The church and the media have the same function—they both propagandize us to cause us to turn the other cheek and to give in to them. It is political Christianity. You go to church on Sunday, pay your way to heaven, be good during the week by not challenging the state and buy your redemption again the next Sunday.
Conclusion The struggle for our liberation is ongoing.
The Post 1990 Wish List 1. That Canada breaks up, then we will get all the land back. We aren’t getting anything out of Con’fraud’eration anyway.
2. That casinos are built on every reserve so that the white people can come and give us their rent money and have fun while doing it.
3. That the government-controlled police force leave our territories forever. We are alright without them. If we have their kind of police, we will have troubles like the white communities. The more police you have the worse the people get because they just make us mad. We wish that they would give people three or four warnings before they arrest somebody for something that is not criminal like a parking ticket or hunting and fishing on our land.
4. That the police and the white population get better training on how to be humane and to get along with each other and the Aboriginal people.
5. That everybody would tell the truth. Everybody knows how to be good. You don’t need a 3,000-page bible to tell you that One page would be enough! 6. That we will win all our cases in the courts. What is the secret of winning a court case in the white man’s judicial system? The secret is that once you know and accept that the court, the police and the government are all corrupt, then you will know how to deal with them and then you will start winning.
7. That the Indian people would not go shopping off the territory and give their money instead to Indian businesses. Then our businesses would grow and grow and when we get rich we should give some of it back to the people.

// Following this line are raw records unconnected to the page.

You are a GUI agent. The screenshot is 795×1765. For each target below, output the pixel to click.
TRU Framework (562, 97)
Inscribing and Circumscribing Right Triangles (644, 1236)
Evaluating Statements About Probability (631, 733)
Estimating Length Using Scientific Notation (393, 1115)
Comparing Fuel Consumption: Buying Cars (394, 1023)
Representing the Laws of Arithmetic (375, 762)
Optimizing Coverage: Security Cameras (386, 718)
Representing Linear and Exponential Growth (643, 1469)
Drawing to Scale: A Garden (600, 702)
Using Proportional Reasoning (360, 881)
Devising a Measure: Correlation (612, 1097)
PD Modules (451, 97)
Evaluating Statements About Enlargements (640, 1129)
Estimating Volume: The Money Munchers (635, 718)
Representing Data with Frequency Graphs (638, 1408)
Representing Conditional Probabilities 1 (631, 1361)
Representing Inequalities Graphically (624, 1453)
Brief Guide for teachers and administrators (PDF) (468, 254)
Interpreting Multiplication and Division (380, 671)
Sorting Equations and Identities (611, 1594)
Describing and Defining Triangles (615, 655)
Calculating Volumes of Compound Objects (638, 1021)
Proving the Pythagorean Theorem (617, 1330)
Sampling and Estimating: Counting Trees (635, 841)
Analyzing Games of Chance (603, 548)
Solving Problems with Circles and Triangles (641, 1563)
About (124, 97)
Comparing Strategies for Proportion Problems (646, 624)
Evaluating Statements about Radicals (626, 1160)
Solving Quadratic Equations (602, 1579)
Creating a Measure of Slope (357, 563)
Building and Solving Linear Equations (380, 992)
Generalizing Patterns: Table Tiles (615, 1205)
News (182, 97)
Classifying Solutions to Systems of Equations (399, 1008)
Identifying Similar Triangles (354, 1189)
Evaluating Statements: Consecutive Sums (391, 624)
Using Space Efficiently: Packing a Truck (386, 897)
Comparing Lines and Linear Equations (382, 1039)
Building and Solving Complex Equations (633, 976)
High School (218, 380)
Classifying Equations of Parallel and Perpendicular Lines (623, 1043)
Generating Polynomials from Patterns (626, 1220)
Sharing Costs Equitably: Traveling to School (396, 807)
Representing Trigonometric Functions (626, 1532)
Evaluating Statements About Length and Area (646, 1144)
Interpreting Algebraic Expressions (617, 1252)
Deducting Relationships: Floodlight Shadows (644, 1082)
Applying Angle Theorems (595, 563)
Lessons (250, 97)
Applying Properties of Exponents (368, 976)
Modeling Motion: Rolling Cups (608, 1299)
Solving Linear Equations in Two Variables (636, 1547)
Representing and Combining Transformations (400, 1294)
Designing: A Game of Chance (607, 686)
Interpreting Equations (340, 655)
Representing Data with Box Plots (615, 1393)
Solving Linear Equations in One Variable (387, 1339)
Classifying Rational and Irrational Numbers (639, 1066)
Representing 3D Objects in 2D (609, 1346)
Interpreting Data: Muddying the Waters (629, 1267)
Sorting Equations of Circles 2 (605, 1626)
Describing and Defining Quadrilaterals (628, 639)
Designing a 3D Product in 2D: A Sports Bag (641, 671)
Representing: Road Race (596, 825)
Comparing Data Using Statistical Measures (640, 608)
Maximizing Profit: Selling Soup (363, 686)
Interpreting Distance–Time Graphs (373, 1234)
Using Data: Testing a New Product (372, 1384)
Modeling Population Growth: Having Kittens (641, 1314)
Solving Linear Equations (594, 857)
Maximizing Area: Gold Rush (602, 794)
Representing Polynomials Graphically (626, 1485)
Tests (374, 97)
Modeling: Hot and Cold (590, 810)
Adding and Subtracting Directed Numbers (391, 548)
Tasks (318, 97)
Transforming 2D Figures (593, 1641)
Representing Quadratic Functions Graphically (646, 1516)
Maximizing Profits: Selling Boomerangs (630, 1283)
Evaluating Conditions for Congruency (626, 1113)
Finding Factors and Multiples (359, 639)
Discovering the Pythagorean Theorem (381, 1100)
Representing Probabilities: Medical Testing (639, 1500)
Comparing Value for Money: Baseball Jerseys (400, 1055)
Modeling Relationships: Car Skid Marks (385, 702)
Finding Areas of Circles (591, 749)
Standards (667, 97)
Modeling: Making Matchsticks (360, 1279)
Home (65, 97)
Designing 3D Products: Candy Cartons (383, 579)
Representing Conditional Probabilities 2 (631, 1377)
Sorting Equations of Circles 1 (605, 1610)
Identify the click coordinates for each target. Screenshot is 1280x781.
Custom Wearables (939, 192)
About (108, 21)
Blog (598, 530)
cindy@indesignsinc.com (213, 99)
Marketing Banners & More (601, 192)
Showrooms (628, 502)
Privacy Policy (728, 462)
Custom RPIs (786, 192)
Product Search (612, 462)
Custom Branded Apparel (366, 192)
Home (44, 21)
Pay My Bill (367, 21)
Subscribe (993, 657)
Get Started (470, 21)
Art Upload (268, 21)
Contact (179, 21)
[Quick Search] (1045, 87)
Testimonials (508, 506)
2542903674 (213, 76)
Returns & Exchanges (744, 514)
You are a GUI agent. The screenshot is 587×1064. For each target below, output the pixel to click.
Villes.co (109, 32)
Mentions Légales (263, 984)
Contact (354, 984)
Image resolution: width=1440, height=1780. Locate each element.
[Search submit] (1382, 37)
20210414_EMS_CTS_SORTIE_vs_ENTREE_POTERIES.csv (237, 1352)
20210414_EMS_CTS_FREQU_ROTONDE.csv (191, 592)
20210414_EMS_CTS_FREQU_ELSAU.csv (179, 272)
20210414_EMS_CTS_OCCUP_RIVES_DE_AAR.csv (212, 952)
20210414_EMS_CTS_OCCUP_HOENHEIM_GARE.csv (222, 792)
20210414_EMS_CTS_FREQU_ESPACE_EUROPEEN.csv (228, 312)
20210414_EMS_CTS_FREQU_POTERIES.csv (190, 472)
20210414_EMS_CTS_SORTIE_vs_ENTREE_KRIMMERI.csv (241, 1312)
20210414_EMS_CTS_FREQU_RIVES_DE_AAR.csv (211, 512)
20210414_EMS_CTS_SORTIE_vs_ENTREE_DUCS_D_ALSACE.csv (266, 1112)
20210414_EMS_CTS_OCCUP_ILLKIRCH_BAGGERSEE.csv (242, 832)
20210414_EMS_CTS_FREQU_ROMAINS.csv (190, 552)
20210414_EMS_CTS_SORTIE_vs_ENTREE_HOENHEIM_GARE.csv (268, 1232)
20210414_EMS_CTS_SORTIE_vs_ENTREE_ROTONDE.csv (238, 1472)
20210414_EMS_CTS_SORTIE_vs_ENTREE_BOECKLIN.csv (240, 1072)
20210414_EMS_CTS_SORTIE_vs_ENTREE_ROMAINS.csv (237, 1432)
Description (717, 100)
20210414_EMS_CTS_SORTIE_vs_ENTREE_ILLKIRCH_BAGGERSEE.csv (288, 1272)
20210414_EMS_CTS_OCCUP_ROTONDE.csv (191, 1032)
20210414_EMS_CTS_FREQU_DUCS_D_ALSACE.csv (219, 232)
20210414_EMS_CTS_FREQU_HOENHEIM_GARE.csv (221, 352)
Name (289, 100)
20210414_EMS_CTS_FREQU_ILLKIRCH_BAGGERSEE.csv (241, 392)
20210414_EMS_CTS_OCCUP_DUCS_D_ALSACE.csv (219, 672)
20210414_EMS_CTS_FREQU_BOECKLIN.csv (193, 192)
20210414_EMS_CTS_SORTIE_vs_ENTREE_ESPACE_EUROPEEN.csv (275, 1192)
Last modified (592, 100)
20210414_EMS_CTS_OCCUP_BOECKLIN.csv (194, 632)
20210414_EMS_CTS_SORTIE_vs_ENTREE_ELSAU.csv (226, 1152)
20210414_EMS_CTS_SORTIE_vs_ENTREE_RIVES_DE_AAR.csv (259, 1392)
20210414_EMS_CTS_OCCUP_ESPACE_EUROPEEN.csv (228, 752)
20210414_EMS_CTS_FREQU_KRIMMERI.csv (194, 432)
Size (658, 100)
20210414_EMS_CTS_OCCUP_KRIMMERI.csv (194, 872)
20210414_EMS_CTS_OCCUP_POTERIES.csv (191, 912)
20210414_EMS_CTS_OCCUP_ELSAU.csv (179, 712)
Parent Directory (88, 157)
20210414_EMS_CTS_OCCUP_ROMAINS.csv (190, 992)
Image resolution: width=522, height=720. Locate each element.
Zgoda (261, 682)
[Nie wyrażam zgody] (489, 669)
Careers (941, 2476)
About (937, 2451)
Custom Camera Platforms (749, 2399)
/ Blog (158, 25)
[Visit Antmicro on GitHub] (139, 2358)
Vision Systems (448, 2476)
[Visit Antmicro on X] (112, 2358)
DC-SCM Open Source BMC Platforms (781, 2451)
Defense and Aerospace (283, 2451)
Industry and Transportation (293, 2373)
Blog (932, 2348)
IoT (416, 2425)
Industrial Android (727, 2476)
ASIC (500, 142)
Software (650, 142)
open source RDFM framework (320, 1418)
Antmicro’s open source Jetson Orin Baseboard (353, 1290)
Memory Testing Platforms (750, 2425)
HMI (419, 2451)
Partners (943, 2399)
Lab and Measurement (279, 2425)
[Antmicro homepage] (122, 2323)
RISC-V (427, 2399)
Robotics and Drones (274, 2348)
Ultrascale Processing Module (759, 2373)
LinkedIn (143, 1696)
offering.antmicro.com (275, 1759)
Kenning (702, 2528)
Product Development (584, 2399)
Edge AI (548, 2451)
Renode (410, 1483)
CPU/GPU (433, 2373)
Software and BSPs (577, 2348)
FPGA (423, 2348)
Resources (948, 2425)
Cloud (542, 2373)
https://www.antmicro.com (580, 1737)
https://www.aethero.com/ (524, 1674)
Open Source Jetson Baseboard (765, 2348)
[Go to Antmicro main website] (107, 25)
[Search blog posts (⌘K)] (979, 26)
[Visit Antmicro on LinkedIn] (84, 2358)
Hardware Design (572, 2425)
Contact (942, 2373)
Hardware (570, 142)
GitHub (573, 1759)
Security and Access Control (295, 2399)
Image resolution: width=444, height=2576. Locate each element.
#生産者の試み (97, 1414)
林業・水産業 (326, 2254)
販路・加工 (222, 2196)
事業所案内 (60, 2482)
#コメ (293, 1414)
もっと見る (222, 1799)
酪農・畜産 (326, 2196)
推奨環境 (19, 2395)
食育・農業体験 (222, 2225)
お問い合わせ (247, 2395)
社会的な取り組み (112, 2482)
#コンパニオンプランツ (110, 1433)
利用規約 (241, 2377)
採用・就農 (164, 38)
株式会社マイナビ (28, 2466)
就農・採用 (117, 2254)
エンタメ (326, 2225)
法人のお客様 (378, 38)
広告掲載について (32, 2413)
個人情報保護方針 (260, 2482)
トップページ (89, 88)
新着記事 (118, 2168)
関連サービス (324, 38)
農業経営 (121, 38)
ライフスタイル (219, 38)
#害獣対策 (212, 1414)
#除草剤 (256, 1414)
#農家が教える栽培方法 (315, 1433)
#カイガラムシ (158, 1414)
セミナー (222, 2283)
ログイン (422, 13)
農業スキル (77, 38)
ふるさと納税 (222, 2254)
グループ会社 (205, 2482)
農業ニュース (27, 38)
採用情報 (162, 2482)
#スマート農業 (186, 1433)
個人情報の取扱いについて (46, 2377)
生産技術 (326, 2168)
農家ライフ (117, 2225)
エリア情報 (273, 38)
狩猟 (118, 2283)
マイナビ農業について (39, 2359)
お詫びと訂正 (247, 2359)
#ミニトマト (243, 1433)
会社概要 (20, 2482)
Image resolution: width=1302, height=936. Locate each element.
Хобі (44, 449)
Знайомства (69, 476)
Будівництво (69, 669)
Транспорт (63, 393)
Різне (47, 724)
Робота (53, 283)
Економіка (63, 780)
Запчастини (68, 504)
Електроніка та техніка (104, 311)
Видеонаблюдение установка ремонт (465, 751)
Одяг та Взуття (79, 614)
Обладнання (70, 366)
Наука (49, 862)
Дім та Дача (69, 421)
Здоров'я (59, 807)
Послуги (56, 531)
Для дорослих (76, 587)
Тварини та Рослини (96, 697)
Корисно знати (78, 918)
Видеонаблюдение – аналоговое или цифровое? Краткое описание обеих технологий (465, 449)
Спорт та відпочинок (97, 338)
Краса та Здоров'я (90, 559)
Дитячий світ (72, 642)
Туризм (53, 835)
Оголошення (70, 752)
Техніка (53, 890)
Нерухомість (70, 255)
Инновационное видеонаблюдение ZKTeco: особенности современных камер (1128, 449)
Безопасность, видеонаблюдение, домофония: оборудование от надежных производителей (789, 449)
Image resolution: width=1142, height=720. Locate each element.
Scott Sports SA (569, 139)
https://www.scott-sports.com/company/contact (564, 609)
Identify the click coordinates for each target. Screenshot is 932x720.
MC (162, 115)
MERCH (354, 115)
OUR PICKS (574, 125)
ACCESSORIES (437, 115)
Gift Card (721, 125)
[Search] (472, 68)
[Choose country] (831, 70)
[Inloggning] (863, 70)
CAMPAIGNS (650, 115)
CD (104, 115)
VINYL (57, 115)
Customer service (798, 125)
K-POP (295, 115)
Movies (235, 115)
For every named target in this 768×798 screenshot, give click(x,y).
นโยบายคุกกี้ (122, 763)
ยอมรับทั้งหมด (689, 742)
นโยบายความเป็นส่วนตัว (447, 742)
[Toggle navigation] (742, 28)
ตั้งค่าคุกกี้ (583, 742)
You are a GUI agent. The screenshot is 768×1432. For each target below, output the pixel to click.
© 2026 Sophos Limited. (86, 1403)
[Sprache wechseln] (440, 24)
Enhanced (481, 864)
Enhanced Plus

8. That radio commentator Gilles Proulx, that brainwashéd separatist pawn, go to hell! He keeps saying we are bad. He must be working for the government Anybody who doesn’t like us, let us know why. Why is it that those who spend a little time with us don’t want to leave? 9. That Jacques Parizeau hurries up and separates. The French have sovereignty already, but it is in France. They cannot be sovereign here on our land. So get out! The sooner the better! And all your friends too! 10. That the army who stole our sacred masks as we were leaving the Treatment Centre in Kahnawake on Sept. 26, 1990 and are now having nothing but trouble, keep those masks a little longer. They treated us terribly, nobody believed us and so now it’s coming out how bad they are.
11. That the SQ, also known as the “Psycho Quebec” Cops, get what’s coming to them.
12. That the Indians become even more stubborn so no one can push us around anymore. If they push us, we will push back! That we stay more together. Look at Kahnawake, Kanehsatake and Akwesasne. We might have squabbles but we will still take for each other. And that’s just the way it should be for all of us.